Last week, Trump promised to invoke the law, which grants him the authority to order production companies to create supplies that are presently in short supply. But he’s since reneged on that promise, saying over the weekend that he’d only utilize the powers in a “worst-case scenario” situation.
A number of lawmakers from both sides of the political aisle are calling on him to use the act, however, since there are shortages of ventilators, masks, hospital beds, and more, due to the outbreak of coronavirus across the United States.
Trump has said he wants governors to do more, and believes that companies are already doing enough to combat the disease without him making an order demanding them to do so. But Ocasio-Cortez, who represents parts of New York City, disagrees, saying the time to act is now rather than later when it may be too late.

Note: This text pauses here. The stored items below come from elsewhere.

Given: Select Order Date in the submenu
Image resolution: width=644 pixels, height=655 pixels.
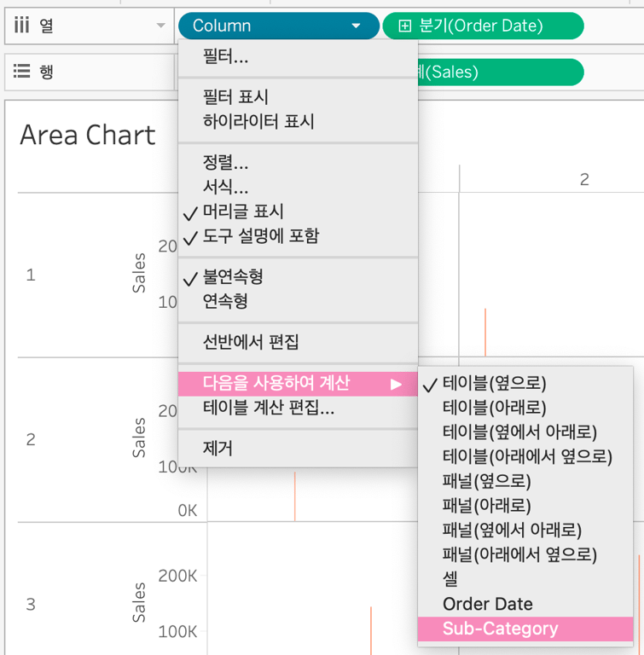Looking at the screenshot, I should 487,604.
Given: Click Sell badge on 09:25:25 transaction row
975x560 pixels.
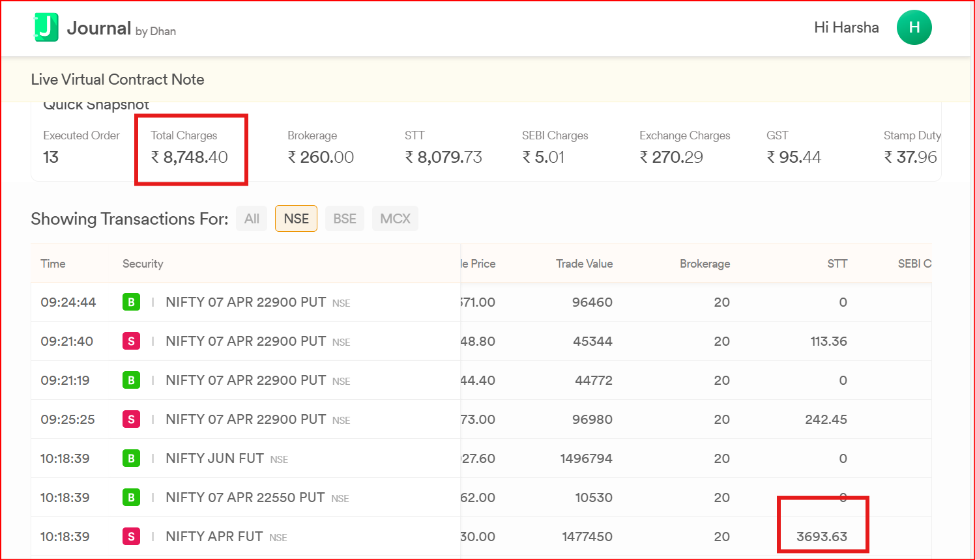Looking at the screenshot, I should click(131, 419).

“We cannot wait until people start really dying in large numbers … we need to start this production right now to get ready for the surge that is coming in two to three weeks.” -Rep. @AOC reacts to Pres. Trump not enforcing the Defense Production Act. #CNNSOTU pic.twitter.com/sENJMXfHkC
— State of the Union (@CNNSotu) March 22, 2020
“We cannot wait until people start really dying in large numbers to start production, especially of more complicated equipment like ventilators and hospital beds,” Ocasio-Cortez said on CNN’s “State of the Union” program Sunday. “We need to start this production right now to get ready for the surge that is coming in two to three weeks.”
AOC noted that the situation was already dire in her home district:
“There are not enough face masks, gloves, ventilators, hospital beds to get us through this. Many hospitals are already at capacity or are approaching capacity. And there is kind of no real stream in sight from the federal government on where these materials are coming from.”
Failing to act now is “going to cost lives,” she added.
More than 8,000 individuals in New York City have tested positive for the disease so far, with 1,000 already hospitalized. Sixty individuals have died from COVID-19 as of Sunday morning, and officials predict this is just the beginning.
“April is going to be worse than March,” New York City Mayor Bill de Blasio recently said. “And I fear May will be worse than April.”